## Quoted text:
= = = =

What Is Superposition in Neural Networks?
A Beginner’s Guide to How AI Packs More Features Than Neurons—And Why It Matters
Imagine trying to describe the entire world using only a handful of words. That's the challenge neural networks face, and superposition is their ingenious solution.
A note on ‘features’
Whilst we don’t fully understand how neural networks ‘think’, we’ve observed the emergence of features - distinct characteristic detectors which, if mapped out completely, provide a conceptual explanation for how neural nets work. Think of features as specific patterns or characteristics the network learns to recognise in its input data, like edges, textures, or even higher-level concepts like 'dog-ness'1.
The Problem
It would make it much easier for us to understand neural networks if these features were represented by individual neurons. Having our features each being assigned to individual neurons would not only make our job trying to understand the network easier, it would often make things slightly easier for the neural net itself2.
As you can see, this is not going to work. What defines ‘large’? How ‘circular’ does our input need to be not to be a car? Try as you might, it’s not going to work without a lot of features for all the scenarios we encounter in messy real-world data. Put another way:
As you can see, there are practically infinite features which would be helpful for our neural network to classify stuff (or make stuff relevant to prompts, for generative models). Because of the variety of real world data, this extra detail is almost always more useful to the model than the drawbacks, so the model ends up with many more features than available neurons to fit them in individually.
To solve this problem, neural networks use a clever trick called superposition.
How Superposition Works
In order to fit these extra features into those neurons, the model will represent the features as ratios of neuron activations. This is commonly described as directions in the activation space3. This concept can be challenging to grasp initially, but here's a concrete way to think about it4:
How strong our feature is being represented can be found by seeing how aligned our activation is with that ratio, and how large our activation is in total5.
This is also why the neural net spaces features as far apart as possible (see earlier diagram). If features are too close together, activations will cause multiple features to be engaged (known as interference).
A great way to think about this is paint colours. We want to represent many items with different colours, but we only have a limited number of paints. We can mix paints together to get different shades, so we can represent more items. However, if we make them too close in colour, we could get them muddled up.
Just like mixing paint allows us to create more shades, superposition allows for many more concepts to be represented within a finite range of activation ‘colours’, with the trade-off that concepts become harder to distinguish.
The trouble with superposing multiple features per neuron for the model is that the model itself doesn't know what feature has caused previous neurons to fire.
Therefore, during training the model naturally ensures that features that are unlikely to be seen together are superposed onto the same neurons. This minimises the confusion.

= = = =

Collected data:
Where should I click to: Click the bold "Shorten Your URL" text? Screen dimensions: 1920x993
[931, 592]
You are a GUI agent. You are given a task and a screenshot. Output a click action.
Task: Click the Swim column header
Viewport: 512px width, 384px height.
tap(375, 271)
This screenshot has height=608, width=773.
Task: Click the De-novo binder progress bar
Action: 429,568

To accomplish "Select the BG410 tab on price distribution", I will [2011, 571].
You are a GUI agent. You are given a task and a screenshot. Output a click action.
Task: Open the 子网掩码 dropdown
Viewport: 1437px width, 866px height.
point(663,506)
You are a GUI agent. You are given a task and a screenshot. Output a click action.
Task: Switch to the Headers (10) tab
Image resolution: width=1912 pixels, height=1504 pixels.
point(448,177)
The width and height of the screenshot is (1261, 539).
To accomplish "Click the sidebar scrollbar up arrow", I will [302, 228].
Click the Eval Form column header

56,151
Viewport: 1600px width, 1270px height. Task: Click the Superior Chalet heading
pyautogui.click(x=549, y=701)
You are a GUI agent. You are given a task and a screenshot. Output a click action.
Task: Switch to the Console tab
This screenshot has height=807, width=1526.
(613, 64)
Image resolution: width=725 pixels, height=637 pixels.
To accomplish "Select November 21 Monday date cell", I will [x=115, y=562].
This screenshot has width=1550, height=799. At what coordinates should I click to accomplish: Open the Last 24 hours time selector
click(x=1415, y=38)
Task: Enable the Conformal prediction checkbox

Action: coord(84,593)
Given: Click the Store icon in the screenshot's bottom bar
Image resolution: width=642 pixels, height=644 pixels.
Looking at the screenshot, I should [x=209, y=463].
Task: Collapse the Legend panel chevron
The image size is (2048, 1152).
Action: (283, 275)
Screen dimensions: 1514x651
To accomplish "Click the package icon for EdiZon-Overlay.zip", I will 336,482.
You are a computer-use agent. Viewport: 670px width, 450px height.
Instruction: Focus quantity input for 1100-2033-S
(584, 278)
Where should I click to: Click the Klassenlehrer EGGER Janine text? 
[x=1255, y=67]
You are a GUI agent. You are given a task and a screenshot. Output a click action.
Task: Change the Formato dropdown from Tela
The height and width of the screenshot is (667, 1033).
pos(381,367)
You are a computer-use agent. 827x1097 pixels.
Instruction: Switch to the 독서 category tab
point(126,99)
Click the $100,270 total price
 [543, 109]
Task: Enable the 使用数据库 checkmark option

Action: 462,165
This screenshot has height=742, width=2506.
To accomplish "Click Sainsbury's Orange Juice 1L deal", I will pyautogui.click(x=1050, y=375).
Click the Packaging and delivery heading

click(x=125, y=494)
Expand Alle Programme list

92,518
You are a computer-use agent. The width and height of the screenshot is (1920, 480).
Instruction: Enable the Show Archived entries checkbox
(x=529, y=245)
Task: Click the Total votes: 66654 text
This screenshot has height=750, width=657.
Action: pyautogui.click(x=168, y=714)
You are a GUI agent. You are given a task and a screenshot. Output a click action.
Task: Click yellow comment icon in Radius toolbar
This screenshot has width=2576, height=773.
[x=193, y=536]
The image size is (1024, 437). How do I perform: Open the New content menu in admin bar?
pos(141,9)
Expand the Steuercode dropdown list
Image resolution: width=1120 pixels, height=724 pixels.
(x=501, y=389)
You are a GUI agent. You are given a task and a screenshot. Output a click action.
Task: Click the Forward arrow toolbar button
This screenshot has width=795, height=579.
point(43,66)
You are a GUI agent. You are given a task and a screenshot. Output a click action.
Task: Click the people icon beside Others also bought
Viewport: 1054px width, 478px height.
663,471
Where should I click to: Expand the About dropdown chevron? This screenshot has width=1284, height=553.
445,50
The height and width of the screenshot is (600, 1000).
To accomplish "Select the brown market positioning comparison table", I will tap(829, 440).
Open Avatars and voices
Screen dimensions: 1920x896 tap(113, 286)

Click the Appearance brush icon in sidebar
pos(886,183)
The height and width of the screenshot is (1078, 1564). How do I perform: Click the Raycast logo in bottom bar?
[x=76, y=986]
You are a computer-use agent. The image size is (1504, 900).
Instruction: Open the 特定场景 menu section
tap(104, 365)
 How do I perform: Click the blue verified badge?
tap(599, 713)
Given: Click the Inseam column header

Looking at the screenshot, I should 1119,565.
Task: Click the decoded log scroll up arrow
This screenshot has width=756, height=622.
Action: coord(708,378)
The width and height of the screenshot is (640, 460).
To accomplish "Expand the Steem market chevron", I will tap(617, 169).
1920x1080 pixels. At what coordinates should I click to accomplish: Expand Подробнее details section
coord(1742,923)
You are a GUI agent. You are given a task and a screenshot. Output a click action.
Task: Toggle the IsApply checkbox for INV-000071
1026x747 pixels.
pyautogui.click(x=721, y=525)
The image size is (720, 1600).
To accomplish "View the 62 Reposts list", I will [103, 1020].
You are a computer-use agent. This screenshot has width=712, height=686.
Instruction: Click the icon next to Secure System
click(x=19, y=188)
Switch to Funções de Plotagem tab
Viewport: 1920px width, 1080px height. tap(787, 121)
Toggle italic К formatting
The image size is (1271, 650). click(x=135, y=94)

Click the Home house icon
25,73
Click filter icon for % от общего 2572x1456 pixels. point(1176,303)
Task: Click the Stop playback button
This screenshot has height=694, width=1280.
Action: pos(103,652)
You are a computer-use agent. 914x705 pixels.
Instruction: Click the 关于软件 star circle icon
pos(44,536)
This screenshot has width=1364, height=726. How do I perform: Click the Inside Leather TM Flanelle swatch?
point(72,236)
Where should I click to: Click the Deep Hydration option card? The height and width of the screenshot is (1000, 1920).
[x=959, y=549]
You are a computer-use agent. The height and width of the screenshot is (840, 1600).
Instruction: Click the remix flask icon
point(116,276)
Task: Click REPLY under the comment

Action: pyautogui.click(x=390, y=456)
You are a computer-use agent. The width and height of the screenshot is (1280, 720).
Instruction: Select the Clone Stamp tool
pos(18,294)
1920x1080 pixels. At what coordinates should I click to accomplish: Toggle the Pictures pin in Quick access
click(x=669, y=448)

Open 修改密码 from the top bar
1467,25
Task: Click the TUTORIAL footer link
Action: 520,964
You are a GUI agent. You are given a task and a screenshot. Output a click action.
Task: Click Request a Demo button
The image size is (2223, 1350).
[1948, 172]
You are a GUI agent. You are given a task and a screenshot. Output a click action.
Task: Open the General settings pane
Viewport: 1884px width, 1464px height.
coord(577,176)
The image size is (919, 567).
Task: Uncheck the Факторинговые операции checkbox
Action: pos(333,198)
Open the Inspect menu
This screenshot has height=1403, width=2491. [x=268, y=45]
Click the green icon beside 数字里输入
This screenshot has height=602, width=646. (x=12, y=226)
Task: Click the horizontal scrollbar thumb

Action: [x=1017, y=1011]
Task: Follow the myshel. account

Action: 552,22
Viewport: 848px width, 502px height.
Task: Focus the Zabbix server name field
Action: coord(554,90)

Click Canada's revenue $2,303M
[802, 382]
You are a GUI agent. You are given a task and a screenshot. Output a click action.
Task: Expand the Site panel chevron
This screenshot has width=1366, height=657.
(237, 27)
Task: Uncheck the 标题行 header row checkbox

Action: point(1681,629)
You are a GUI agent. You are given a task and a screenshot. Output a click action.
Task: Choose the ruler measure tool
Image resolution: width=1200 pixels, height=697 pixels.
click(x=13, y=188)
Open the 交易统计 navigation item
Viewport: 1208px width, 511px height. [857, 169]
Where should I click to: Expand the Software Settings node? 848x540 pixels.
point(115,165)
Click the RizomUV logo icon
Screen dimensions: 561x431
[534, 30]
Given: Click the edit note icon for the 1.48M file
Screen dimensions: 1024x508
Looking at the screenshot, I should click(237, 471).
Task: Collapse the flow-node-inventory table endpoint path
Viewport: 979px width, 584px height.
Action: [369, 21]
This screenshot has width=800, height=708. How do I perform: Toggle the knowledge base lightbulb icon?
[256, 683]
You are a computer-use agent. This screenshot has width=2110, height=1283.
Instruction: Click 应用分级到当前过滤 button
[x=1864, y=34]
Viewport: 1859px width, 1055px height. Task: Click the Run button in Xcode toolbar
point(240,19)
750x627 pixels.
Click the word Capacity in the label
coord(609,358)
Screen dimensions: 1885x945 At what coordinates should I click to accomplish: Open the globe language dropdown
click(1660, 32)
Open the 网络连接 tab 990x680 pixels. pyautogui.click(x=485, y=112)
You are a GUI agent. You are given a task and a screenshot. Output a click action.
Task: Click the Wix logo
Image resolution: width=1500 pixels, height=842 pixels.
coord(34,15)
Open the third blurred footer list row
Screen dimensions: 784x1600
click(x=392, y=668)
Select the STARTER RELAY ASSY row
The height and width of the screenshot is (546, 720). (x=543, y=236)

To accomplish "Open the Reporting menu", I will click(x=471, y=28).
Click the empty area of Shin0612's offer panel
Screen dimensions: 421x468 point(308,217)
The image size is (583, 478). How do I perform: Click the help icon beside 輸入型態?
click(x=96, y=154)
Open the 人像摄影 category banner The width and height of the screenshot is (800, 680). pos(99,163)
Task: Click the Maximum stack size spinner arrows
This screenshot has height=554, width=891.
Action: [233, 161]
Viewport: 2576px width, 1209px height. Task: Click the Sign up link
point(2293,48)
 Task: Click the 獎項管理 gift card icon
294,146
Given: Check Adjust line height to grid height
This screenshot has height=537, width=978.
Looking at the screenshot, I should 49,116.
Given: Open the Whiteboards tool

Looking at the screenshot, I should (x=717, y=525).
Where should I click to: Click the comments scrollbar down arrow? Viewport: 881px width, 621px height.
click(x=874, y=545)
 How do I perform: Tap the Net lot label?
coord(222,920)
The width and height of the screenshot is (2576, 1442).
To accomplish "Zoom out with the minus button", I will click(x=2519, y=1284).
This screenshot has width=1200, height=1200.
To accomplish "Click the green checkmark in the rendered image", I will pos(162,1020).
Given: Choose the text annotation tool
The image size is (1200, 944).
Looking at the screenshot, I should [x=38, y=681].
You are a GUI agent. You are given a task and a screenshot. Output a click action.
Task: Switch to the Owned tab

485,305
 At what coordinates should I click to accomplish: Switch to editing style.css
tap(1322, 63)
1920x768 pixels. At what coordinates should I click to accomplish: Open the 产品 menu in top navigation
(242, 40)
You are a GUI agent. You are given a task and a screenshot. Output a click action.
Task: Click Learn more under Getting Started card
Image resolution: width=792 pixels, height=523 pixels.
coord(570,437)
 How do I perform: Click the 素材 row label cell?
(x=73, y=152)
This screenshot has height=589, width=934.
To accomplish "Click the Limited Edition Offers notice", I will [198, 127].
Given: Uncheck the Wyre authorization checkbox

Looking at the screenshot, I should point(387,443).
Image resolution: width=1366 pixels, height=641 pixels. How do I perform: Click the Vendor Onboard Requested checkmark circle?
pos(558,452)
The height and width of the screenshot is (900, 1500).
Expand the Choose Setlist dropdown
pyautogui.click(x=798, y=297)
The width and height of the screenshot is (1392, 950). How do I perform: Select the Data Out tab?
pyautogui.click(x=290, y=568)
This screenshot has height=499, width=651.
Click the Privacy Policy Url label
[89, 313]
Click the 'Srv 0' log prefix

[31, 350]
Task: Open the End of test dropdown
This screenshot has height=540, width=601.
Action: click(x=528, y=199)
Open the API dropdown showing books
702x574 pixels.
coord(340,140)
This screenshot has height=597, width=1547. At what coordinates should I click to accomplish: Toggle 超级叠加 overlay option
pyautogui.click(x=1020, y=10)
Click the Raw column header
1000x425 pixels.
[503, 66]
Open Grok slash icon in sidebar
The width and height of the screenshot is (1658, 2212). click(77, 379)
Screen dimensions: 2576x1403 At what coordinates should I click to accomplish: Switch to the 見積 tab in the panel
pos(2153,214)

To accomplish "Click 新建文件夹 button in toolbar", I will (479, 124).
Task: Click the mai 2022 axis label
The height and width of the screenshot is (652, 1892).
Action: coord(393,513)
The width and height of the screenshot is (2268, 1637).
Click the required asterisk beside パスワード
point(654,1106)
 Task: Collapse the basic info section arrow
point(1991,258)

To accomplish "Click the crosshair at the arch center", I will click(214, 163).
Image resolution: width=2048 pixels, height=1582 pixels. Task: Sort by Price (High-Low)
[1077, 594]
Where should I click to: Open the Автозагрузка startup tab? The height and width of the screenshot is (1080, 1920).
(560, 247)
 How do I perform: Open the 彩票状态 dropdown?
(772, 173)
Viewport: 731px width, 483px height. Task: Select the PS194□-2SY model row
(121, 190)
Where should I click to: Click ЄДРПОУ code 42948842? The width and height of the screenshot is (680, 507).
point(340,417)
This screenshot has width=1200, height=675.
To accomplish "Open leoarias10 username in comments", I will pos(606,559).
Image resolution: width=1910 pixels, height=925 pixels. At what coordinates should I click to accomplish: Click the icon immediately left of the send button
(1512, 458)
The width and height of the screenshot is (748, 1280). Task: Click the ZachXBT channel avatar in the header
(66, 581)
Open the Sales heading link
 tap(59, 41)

= = = =

## Required actions:
**a.** In the rows, from the first line through the line with "[x=1255, y=67]", switch every "GUI agent" to "screen agent" and write those lines out again with nothing else changed.
**b.** Pick up the guide to superposition in neural networks after its last sentence and keep writing it.

## Expected results:
**a.**
Where should I click to: Click the bold "Shorten Your URL" text? Screen dimensions: 1920x993
[931, 592]
You are a screen agent. You are given a task and a screenshot. Output a click action.
Task: Click the Swim column header
Viewport: 512px width, 384px height.
tap(375, 271)
This screenshot has height=608, width=773.
Task: Click the De-novo binder progress bar
Action: 429,568

To accomplish "Select the BG410 tab on price distribution", I will [2011, 571].
You are a screen agent. You are given a task and a screenshot. Output a click action.
Task: Open the 子网掩码 dropdown
Viewport: 1437px width, 866px height.
point(663,506)
You are a screen agent. You are given a task and a screenshot. Output a click action.
Task: Switch to the Headers (10) tab
Image resolution: width=1912 pixels, height=1504 pixels.
point(448,177)
The width and height of the screenshot is (1261, 539).
To accomplish "Click the sidebar scrollbar up arrow", I will [302, 228].
Click the Eval Form column header

56,151
Viewport: 1600px width, 1270px height. Task: Click the Superior Chalet heading
pyautogui.click(x=549, y=701)
You are a screen agent. You are given a task and a screenshot. Output a click action.
Task: Switch to the Console tab
This screenshot has height=807, width=1526.
(613, 64)
Image resolution: width=725 pixels, height=637 pixels.
To accomplish "Select November 21 Monday date cell", I will [x=115, y=562].
This screenshot has width=1550, height=799. At what coordinates should I click to accomplish: Open the Last 24 hours time selector
click(x=1415, y=38)
Task: Enable the Conformal prediction checkbox

Action: coord(84,593)
Given: Click the Store icon in the screenshot's bottom bar
Image resolution: width=642 pixels, height=644 pixels.
Looking at the screenshot, I should [x=209, y=463].
Task: Collapse the Legend panel chevron
The image size is (2048, 1152).
Action: (283, 275)
Screen dimensions: 1514x651
To accomplish "Click the package icon for EdiZon-Overlay.zip", I will 336,482.
You are a computer-use agent. Viewport: 670px width, 450px height.
Instruction: Focus quantity input for 1100-2033-S
(584, 278)
Where should I click to: Click the Klassenlehrer EGGER Janine text? 
[x=1255, y=67]

**b.**
An example
Suppose we have a neural net which identifies different types of dogs and different types of elephant6:
Since neurons A and B alone are enough to determine the subject is a dog, the network can afford to repurpose Neuron C for a different feature when those conditions hold. This means we could let C also represent a dog feature (e.g. small dog detector).
Why superposition makes understanding neural nets so hard
In other words, Neuron C will activate for entirely different features, and we won't be able to identify what has caused it to activate without looking at the other neuron activations, and also knowing what those activations mean.
If neurons A and B also have superposed features for different contexts, this creates a knot of combinations which is very difficult to pick into.
Now remember that most features are expressed as ratios of neuron activations (and not necessarily of the neurons next to each other). Isolating individual features requires analysing the network’s entire activation space, which is nearly impossible for large networks using today’s methods.
This is an extremely pressing problem; Because features are hidden in these tangled combinations, it makes it incredibly difficult to understand the reason a model might have made a decision, and makes larger models inherently more unpredictable. This lack of transparency is a key challenge for AI safety.
Summary
We’ve observed clear features in neural networks.
There are many more features than neurons.
In order to represent all these features with the limited number of neurons, the network represents features as ratios of neuron activations, or more concretely directions in the activation space.
The challenge this creates is interference. In order to minimise this, the model spreads features out as far apart as possible, and ensures that features which are unlikely to be seen together occupy the same sets of neurons.
Final thoughts
Superposition is not just a byproduct of how neural networks train; It’s one of the fundamental reasons they’re so powerful. If we’re going to make neural networks interpretable, which appears to be one of the most promising pathways in AI Safety, methods of effectively disentangling superposed features is critical7.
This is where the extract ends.